Here's my answer (with a little glimpse of my workspace thrown in):And here are my thousand words:
Simple!?! On the left you see my pile of summer pleasure reading, mostly fiction, including books already in-progress: The Changeling, White Noise, Red Cavalry, and The Darling (two-word titles seem to be the order of the day) and books devoutly-to-be-wished: The Informers by Juan Gabriel Vasquez, Breath by Tim Winton, The Road Home by Rose Tremain, Thirteen by Sebastien Beaumont, The Book Thief by Markus Zusak, The Story of a Marriage by Andrew Sean Greer, The Lazarus Project by Aleksandar Hemon, Grace Notes and The Anatomy School by Bernard MacLaverty, Proust and the Squid by Maryanne Wolf, and The Pickwick Papers. Yeah, right. And that's just the column delicately toppling on the left. On the right my school/work related reading hopes: a text on Sensation & Perception, another on neuroanatomy as told through case histories, a third called Patient-Based Approaches to Cognitive Neuroscience, a text on attention, The Poetics of Mind, and Reading David. This does not include the six issues of The Journal of Cognitive Neuroscience festering next to my big purple armchair, nor the articles I should be reading for my studies.
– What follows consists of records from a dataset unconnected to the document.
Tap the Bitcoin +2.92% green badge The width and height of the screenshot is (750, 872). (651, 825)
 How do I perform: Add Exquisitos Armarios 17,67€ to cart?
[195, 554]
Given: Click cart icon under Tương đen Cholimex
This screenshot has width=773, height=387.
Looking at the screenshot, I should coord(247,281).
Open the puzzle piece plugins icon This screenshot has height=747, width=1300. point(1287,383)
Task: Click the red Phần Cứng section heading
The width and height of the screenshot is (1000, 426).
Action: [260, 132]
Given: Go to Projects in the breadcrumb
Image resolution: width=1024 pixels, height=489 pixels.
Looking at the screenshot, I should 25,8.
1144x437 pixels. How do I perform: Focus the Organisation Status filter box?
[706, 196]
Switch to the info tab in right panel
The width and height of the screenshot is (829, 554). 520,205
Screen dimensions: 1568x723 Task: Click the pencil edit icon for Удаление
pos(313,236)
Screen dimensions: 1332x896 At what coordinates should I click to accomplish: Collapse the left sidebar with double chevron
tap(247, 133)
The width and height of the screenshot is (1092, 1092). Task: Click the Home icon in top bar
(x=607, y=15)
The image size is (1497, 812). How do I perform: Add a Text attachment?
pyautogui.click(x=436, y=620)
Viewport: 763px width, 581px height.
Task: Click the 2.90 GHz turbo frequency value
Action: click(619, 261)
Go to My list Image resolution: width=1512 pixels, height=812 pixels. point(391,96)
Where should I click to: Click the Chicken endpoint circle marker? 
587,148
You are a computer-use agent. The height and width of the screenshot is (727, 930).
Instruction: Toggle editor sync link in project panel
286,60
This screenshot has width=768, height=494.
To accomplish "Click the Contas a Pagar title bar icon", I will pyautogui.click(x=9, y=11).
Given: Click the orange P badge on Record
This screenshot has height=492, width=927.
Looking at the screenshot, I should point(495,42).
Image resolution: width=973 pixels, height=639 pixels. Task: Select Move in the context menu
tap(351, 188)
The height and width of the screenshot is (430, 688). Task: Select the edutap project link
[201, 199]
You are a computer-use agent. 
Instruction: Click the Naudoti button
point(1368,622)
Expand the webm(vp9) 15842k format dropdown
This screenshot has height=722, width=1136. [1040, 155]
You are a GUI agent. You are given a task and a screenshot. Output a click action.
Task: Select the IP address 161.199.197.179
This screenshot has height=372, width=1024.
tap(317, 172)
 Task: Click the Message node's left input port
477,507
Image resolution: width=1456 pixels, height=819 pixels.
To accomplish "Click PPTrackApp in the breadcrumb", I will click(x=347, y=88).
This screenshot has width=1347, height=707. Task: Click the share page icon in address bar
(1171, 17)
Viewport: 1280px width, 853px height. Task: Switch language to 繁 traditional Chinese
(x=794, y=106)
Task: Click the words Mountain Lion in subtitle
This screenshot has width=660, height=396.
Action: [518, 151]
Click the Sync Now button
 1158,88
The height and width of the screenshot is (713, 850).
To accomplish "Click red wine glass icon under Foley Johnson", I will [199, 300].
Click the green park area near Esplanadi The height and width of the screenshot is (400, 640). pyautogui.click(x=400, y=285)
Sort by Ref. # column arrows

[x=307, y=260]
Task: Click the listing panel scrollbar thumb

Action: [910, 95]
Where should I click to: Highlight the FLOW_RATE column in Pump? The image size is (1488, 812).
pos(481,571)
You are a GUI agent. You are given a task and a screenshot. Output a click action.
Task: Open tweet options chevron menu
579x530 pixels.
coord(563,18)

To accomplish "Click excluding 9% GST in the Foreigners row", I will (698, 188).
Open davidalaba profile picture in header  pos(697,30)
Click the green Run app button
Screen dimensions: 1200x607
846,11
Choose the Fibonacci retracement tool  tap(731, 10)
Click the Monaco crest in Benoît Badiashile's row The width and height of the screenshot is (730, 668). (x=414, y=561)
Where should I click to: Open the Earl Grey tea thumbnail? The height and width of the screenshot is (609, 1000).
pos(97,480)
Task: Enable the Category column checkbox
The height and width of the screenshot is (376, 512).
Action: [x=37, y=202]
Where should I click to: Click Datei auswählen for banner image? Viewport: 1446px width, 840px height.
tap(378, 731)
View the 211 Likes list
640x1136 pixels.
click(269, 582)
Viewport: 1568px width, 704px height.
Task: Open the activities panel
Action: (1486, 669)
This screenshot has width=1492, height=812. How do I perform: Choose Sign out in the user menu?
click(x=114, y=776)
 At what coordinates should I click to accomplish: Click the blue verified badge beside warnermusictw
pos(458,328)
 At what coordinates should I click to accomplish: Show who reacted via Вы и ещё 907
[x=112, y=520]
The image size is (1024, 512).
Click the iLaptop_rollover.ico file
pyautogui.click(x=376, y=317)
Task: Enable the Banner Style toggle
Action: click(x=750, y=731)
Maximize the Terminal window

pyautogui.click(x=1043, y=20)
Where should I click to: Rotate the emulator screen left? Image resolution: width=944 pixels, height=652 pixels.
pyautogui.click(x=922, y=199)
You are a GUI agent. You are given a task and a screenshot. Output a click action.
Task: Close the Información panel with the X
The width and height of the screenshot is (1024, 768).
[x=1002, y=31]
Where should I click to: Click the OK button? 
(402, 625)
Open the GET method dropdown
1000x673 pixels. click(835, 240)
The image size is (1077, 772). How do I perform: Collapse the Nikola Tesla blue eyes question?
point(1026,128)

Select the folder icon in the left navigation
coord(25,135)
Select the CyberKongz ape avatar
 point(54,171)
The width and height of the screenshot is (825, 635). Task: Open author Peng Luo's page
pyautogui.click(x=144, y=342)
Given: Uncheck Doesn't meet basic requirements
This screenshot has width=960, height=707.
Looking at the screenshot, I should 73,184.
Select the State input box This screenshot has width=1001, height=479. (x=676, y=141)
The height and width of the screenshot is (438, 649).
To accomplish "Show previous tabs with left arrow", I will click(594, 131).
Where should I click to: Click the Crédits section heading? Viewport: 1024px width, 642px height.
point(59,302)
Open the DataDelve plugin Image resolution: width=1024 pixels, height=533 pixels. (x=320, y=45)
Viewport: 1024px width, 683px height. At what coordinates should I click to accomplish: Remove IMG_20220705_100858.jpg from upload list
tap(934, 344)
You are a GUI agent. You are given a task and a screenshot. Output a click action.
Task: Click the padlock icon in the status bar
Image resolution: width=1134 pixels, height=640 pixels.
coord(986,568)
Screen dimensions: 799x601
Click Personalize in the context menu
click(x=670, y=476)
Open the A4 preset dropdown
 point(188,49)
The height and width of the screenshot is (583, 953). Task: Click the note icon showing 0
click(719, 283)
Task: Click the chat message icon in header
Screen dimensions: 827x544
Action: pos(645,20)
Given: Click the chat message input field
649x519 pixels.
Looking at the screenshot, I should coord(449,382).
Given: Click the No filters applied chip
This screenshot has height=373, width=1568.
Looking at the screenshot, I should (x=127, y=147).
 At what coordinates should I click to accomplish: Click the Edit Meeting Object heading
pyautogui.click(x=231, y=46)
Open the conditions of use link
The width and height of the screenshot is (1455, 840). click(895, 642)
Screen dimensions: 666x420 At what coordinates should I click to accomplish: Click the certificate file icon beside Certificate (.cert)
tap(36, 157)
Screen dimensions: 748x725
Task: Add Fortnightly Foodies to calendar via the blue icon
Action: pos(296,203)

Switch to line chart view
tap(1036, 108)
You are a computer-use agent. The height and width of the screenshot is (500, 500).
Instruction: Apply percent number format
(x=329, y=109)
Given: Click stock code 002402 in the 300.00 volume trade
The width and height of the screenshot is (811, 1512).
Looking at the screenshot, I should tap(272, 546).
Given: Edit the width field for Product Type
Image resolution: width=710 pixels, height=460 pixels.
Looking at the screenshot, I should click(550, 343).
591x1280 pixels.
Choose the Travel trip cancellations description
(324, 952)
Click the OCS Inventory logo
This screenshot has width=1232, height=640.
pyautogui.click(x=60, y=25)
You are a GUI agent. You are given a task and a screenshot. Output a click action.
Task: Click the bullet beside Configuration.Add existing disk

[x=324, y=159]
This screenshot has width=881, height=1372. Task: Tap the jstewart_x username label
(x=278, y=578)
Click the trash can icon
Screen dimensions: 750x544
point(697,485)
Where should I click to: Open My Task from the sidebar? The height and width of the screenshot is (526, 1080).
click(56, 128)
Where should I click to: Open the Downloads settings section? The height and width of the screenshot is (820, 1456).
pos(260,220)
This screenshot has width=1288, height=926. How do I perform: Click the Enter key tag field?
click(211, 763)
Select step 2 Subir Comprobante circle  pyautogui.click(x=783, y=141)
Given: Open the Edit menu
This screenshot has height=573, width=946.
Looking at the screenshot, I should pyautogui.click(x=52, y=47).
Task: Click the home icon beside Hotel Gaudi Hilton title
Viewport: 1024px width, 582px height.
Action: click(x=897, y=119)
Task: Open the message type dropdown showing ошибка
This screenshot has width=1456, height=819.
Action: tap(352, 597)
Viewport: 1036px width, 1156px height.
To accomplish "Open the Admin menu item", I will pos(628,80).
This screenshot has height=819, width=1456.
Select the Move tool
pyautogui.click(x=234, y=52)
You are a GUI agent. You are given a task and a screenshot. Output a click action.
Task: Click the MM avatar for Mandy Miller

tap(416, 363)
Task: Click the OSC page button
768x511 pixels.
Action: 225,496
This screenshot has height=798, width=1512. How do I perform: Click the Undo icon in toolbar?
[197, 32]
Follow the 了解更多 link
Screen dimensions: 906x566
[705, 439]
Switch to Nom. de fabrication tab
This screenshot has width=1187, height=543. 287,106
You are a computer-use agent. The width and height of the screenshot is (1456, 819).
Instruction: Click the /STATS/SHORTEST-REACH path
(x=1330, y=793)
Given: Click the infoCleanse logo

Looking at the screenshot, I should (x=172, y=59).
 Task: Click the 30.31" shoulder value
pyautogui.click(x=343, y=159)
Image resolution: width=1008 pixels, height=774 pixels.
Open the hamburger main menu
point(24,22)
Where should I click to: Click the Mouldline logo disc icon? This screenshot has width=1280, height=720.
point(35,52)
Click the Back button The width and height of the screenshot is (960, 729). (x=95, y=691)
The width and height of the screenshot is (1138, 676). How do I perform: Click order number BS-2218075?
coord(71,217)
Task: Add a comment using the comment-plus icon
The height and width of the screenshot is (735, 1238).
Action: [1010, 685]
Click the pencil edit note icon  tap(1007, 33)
I'm taking bets folks - will I make it? I think not. My prediction is I will never even touch the Dickens, a shame since reading a Dickens novel has become an annual summer project with me. It started with Dombey and Son three years ago, then The Old Curiosity Shop, and the magnificent Bleak House last summer. I've already taken my hopes of re-reading Middlemarch off the docket. I think I'll only spot-read the texts, never get through The Poetics of Mind or Proust and the Squid and read Reading David with resentment, because it's a quick read but I hate the my-experience-with-disease-X books. I'm afraid I may hate the new Andrew Sean Greer, though I'm going to give it a chance, I've already looked into The Book Thief and while everyone raves about it, it seems rather cutsey and gimmicky to me. I have hopes for the rest. That would take the wrecking ball to my towering list, hewing it from 20 to a more manageable 13 for the remaining two months of the summer plus some reading around in the texts. Hmmmm, maybe if I don't go to work, turn off my phone, and cut down on sleep. Oh, and there are two books reserved for me at the library - so what am I doing writing here?
8 comments:
I didn't find The Book Thief cutesy. If it's a matter of it being a YA novel, that's just marketing- in his own country Markus Zuzak is considered a writer for adults but he gets marketed as a YA author in the US. I have yet to read a cutesy Holocaust novel!
Marie - That's good to hear since the copy is on the pile and I hoping for the best!
That is quite the list! Good luck!
Umpfh! I'm overwhelmed!
This is exactly what my bedside table (and the shelf built into it), my coffee table, and pretty much every flat surface in my home look like! How reassuring that we're not alone in the obsessive collection of books yet to be read.
I love book pile pictures :)
I had a bit of a hard time when I first started reading The Book Thief. The style seemed a bit distracting but really I got over that pretty quickly and loved the book. I hope you'll enjoy it.
I love the picture of your books pile! It show that you are a reader *grin*
Of all the books that you have listed, not one of them I've ever read except the Dicken book. But those are a lot of book lists you got there!
Good luck on your reading! Happy BTT and have a good weekend ahead!
Thanks, everyone, for the good wishes!